_WHAT TO WORK ON_
State the number of lines in the records beneath that hold the word "dropdown", and add nothing.

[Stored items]
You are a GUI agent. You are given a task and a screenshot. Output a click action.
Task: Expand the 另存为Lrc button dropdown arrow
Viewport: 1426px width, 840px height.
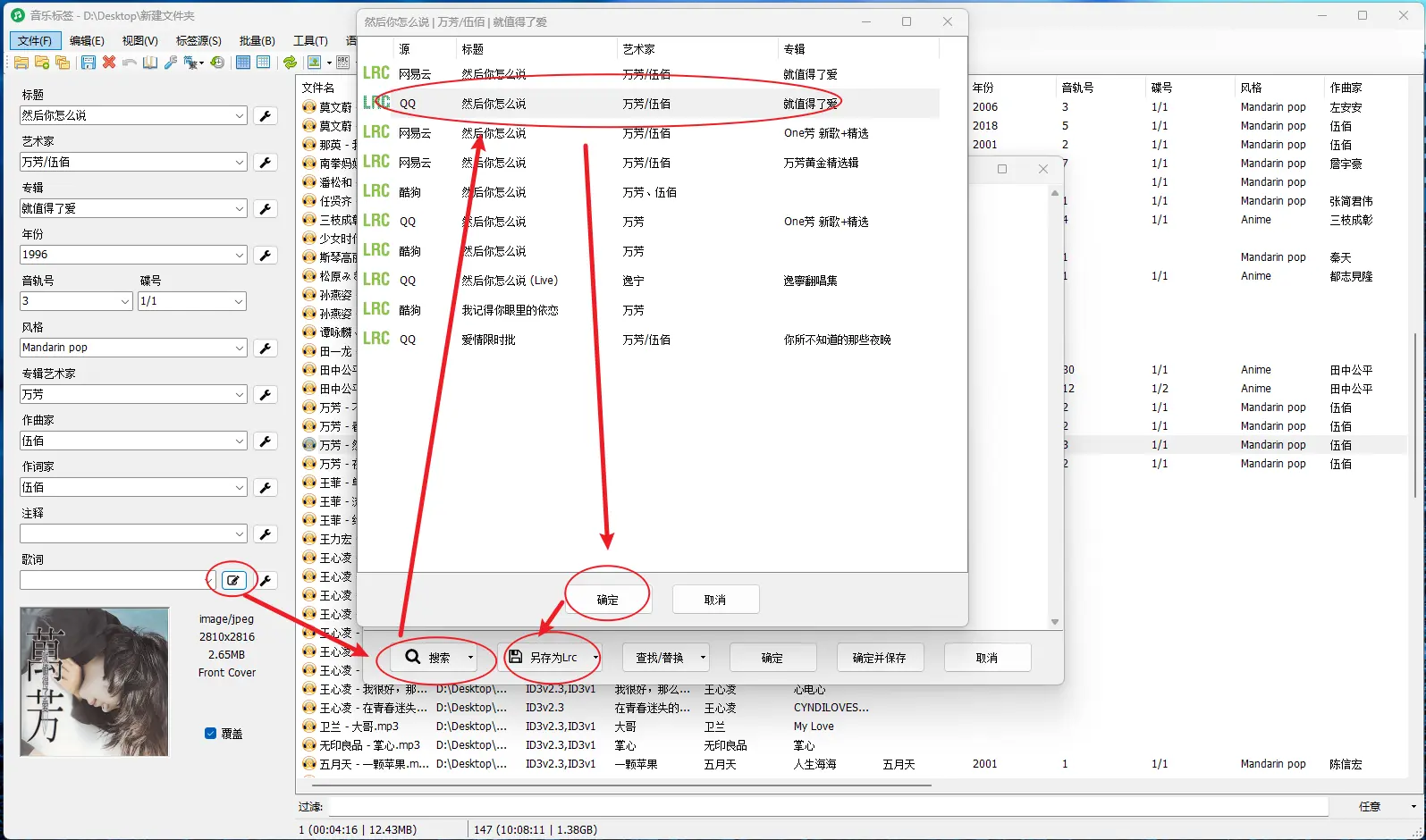tap(595, 658)
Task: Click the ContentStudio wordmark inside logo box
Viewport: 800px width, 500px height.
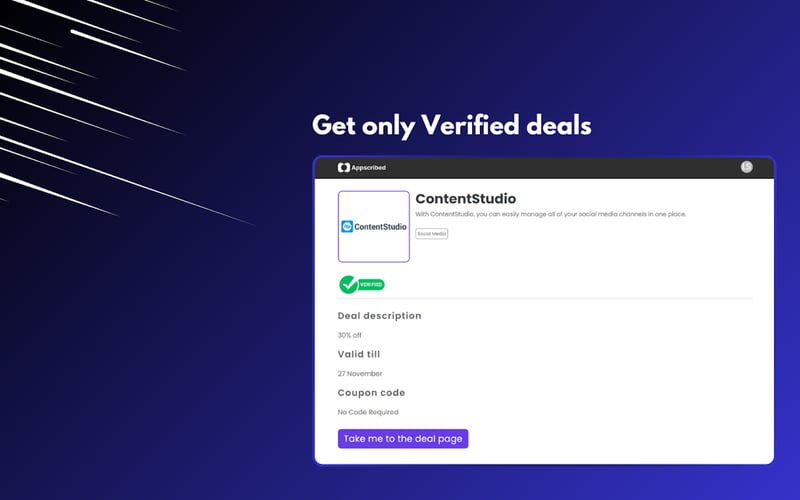Action: 381,227
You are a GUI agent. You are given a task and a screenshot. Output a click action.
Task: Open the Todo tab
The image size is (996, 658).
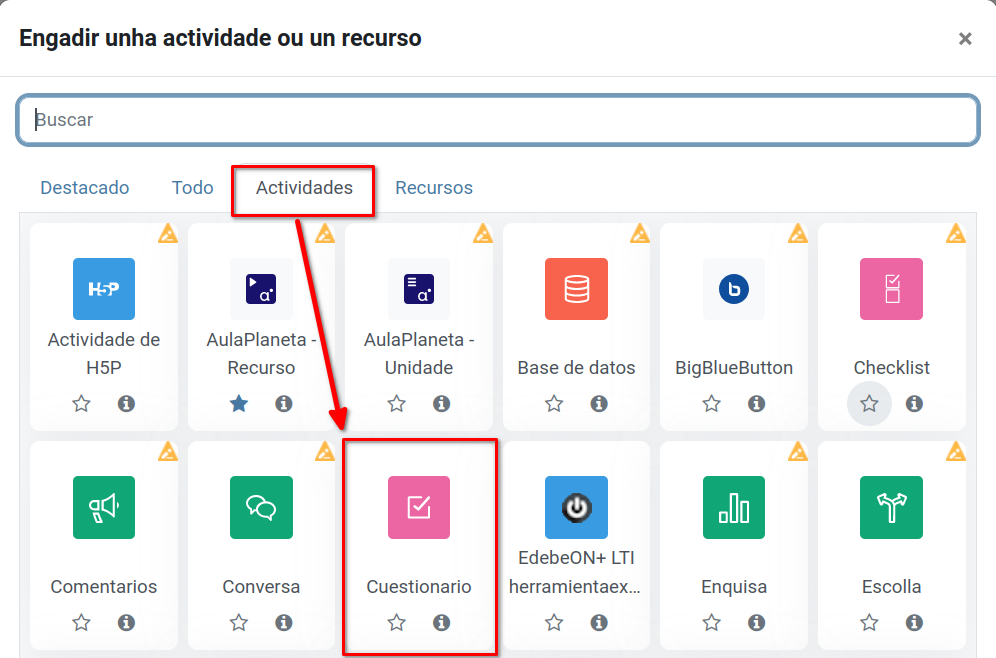[x=193, y=188]
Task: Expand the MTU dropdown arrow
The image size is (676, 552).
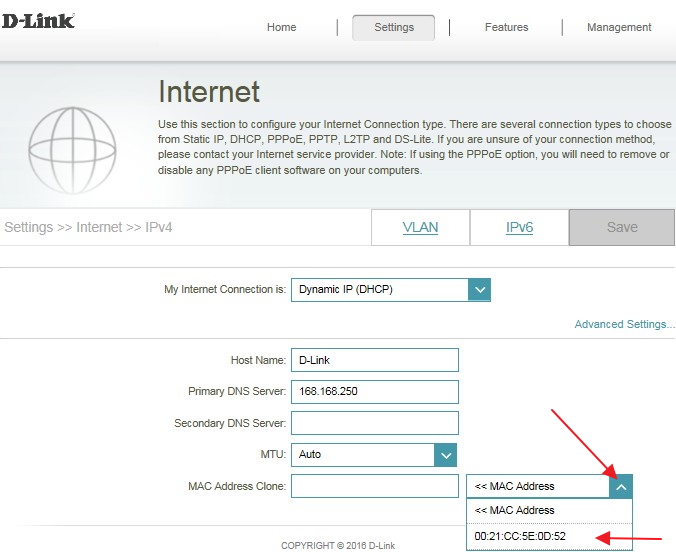Action: [445, 455]
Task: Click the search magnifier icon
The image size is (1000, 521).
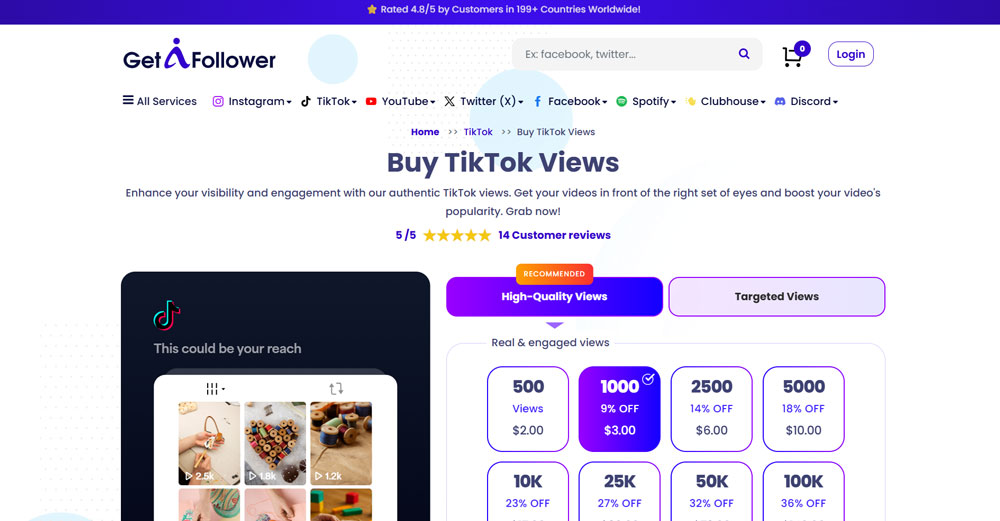Action: coord(744,54)
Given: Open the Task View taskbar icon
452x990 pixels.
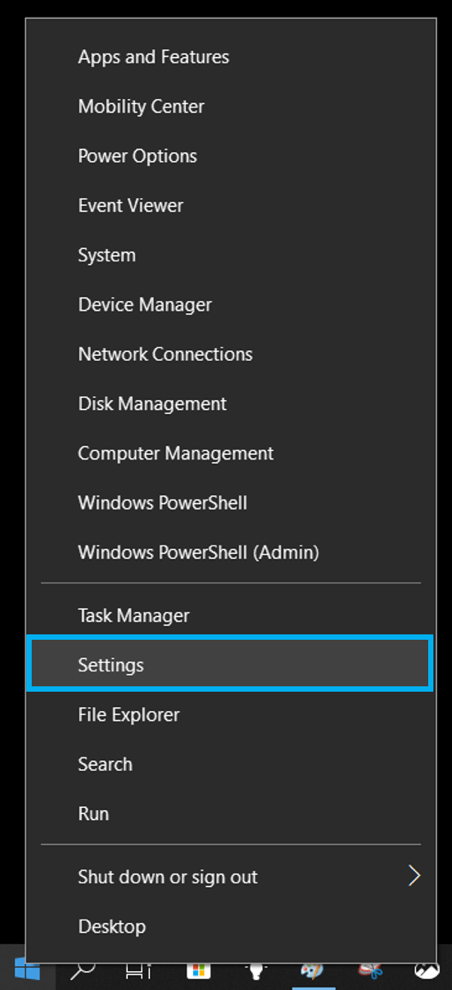Looking at the screenshot, I should pyautogui.click(x=138, y=973).
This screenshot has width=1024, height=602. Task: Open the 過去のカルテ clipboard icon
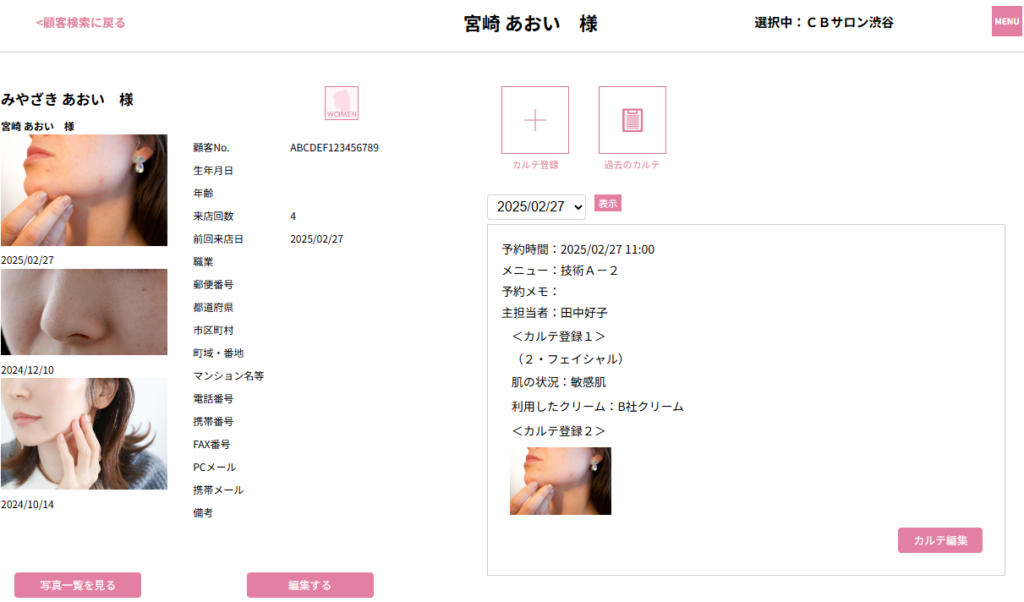tap(632, 120)
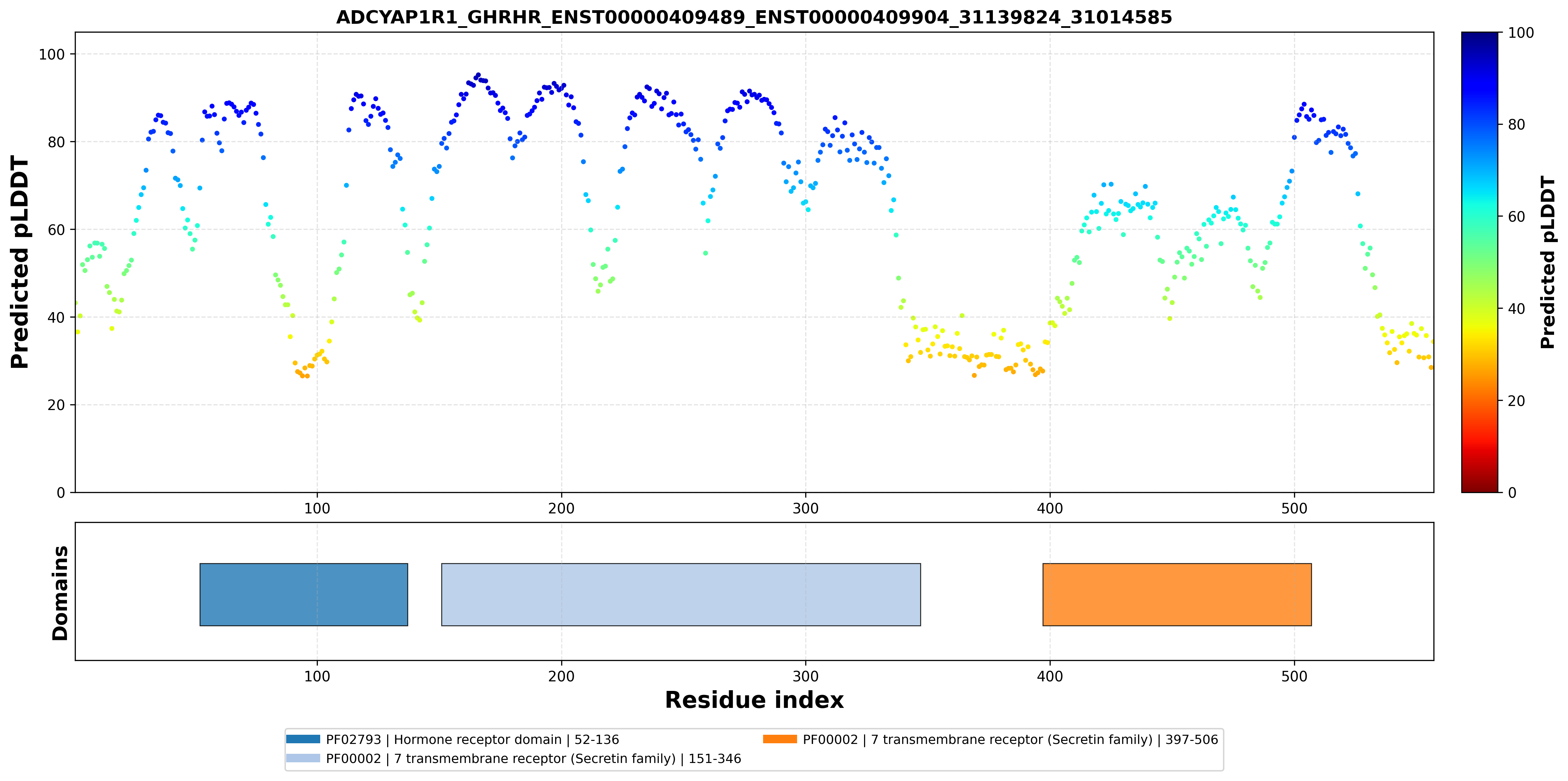Click the orange PF00002 legend swatch
This screenshot has width=1568, height=781.
click(x=780, y=739)
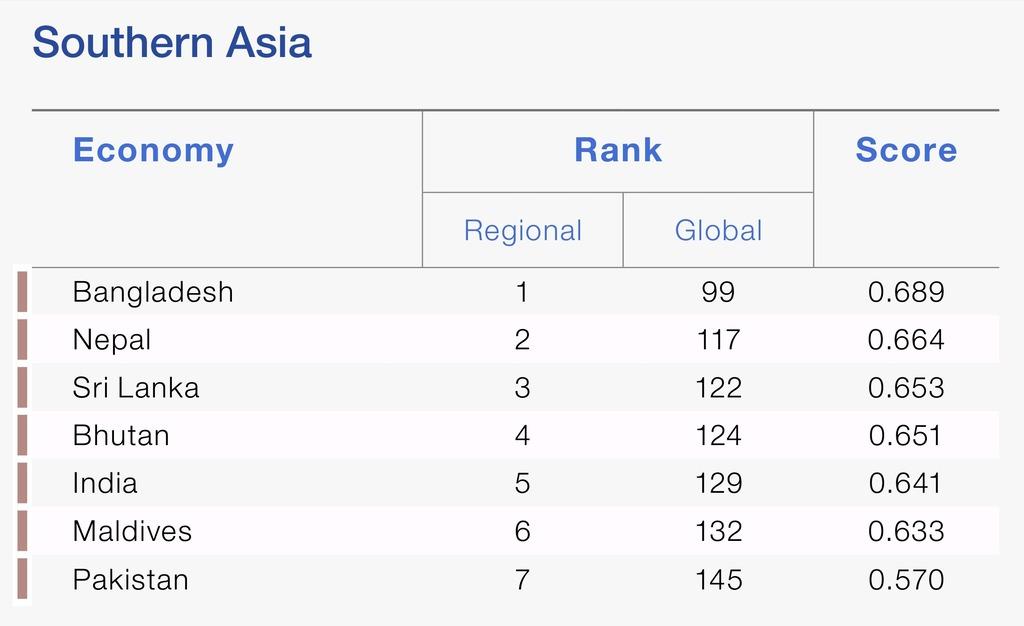Image resolution: width=1024 pixels, height=626 pixels.
Task: Select the Economy column header
Action: pos(153,150)
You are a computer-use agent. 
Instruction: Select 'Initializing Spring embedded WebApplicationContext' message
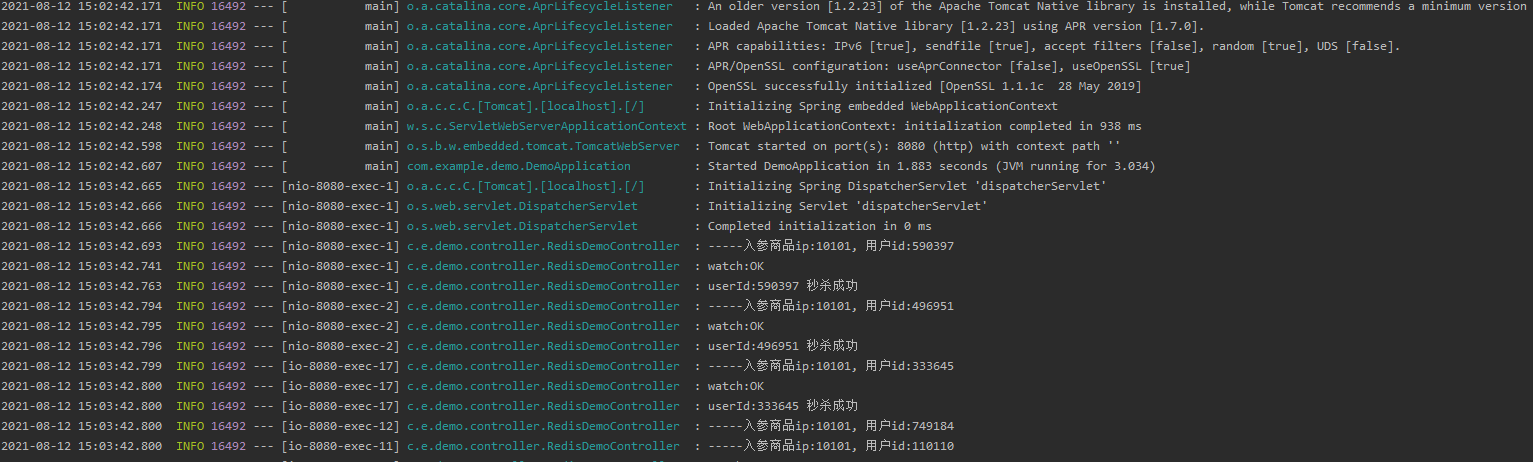(x=882, y=106)
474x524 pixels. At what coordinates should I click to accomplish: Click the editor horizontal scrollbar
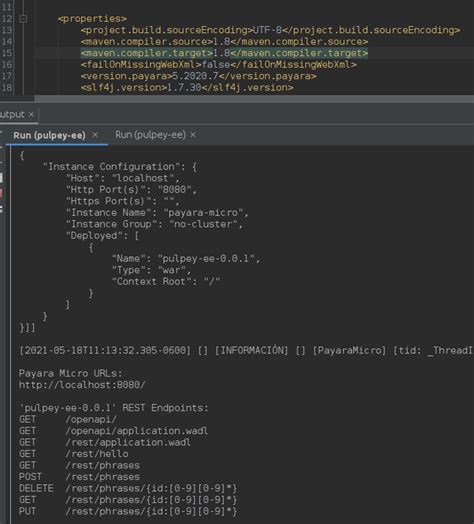tap(254, 99)

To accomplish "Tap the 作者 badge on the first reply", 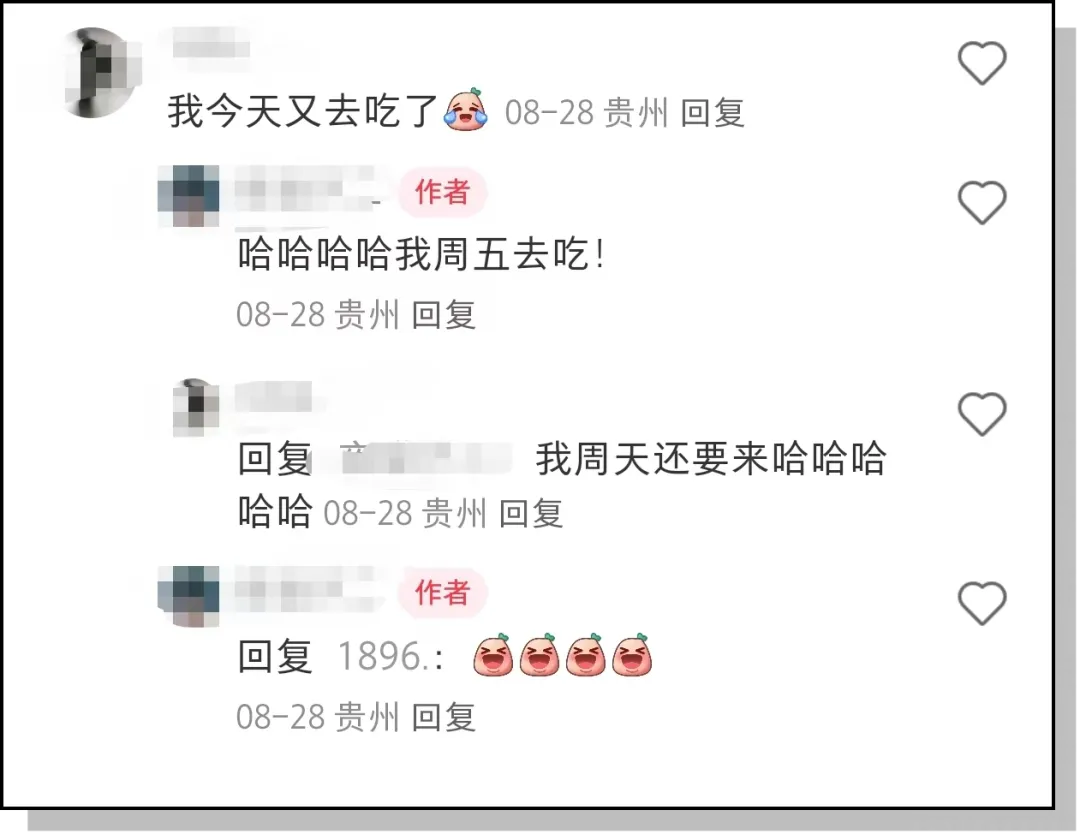I will click(442, 191).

_YOUR SOLUTION_
2